Write to the Shareholders
Write to the shareholders and advise them what the board has decided to do with regard to the issues raised at the informational meeting and provide the shareholders with a period in which to comment in writing to the board as to the latest changes.
Vote at a Special Meeting
Once the board is satisfied that the lease is in an acceptable form, the board should schedule a special meeting of shareholders to vote on the new lease. The notice of meeting should contain a copy of the final form of the lease, which is highlighted to reflect the changes the board decided to make as a result of the informational meeting. Because the enactment of the new lease could become contentious, it is better to not attempt to do it at the annual meeting if there is a great deal of opposition. Particularly the concern is that a fight over the lease might prevent the business that has to happen at the annual meeting from taking place.
Because of the super-majority required to enact the new lease it is imperative that the board distribute proxies before the meeting, which it will undoubtedly need to enact the lease. Make certain that every shareholder understands that, since a certain percentage of shareholders must approve the lease, a shareholder who fails to vote is effectively voting against the lease. The reason for this is that at a minimum two-thirds of the shares must vote in favor of the new lease.

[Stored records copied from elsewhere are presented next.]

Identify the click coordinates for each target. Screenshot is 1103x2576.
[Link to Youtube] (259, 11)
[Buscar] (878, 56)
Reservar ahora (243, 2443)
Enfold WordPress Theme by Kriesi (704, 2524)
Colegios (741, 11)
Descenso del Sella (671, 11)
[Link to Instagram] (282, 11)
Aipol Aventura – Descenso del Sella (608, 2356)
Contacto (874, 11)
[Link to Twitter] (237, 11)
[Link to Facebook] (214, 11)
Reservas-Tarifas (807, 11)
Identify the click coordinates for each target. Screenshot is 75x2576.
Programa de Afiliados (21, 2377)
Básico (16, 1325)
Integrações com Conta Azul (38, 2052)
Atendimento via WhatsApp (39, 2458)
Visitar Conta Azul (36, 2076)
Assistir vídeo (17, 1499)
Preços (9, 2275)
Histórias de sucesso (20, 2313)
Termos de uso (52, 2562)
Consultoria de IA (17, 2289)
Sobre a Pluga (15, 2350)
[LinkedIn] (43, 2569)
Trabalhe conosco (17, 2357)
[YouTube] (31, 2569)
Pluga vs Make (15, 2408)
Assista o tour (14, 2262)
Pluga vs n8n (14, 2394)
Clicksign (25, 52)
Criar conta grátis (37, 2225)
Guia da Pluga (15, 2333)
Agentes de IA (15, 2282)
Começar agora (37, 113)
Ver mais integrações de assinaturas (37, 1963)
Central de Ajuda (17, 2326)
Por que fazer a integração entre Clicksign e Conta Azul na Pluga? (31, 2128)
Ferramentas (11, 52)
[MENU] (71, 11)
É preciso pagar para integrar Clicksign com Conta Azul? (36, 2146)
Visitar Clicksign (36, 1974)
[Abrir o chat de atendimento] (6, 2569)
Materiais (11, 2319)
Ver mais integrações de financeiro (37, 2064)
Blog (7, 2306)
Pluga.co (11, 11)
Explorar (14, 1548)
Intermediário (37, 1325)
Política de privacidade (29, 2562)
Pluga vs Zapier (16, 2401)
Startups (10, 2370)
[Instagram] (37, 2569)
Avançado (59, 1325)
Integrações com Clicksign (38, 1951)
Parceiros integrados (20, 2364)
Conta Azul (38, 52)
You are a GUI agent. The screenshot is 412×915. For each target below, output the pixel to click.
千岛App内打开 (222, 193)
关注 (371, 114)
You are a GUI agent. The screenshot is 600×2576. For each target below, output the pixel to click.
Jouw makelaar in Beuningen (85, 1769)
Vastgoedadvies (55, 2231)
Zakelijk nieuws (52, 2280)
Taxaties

Any shareholder that fails to vote means that fewer shareholders are left to provide the two-thirds vote. The members of the board may be required to go door-to-door in the building soliciting proxies if there is apathy in the building or a large group of dissidents.
The balloting does not necessarily have to stop at the end of the meeting. The time to solicit ballots can continue for a week, a month, or several months after the meeting ends if, at the special meeting an announcement is made that the balloting on the lease will continue after the adjournment of the meeting until a specific date.
Once the requisite vote is achieved, each shareholder should receive a copy of the amended and restated proprietary lease. Unless the old proprietary lease provides differently, the new form of lease will apply to all of the shareholders once it is enacted even if the shareholder did not vote for it. The new form of lease may not apply to lenders, who are holding leases as security for their loans until the lender trades the old form of lease for a new form. However, as apartments are sold or refinanced the corporation should replace the existing lease with the new form by having the shareholder and the board executes the new lease.
Replacing the lease will be a time-consuming process but an attempt should be made to do it with as little rancor as possible. Unfortunately, these discussions can sometimes get heated and that should be avoided at all costs. Although the experience might be unpleasant, it is in every shareholder's best interest for the board to do everything possible to replace the lease.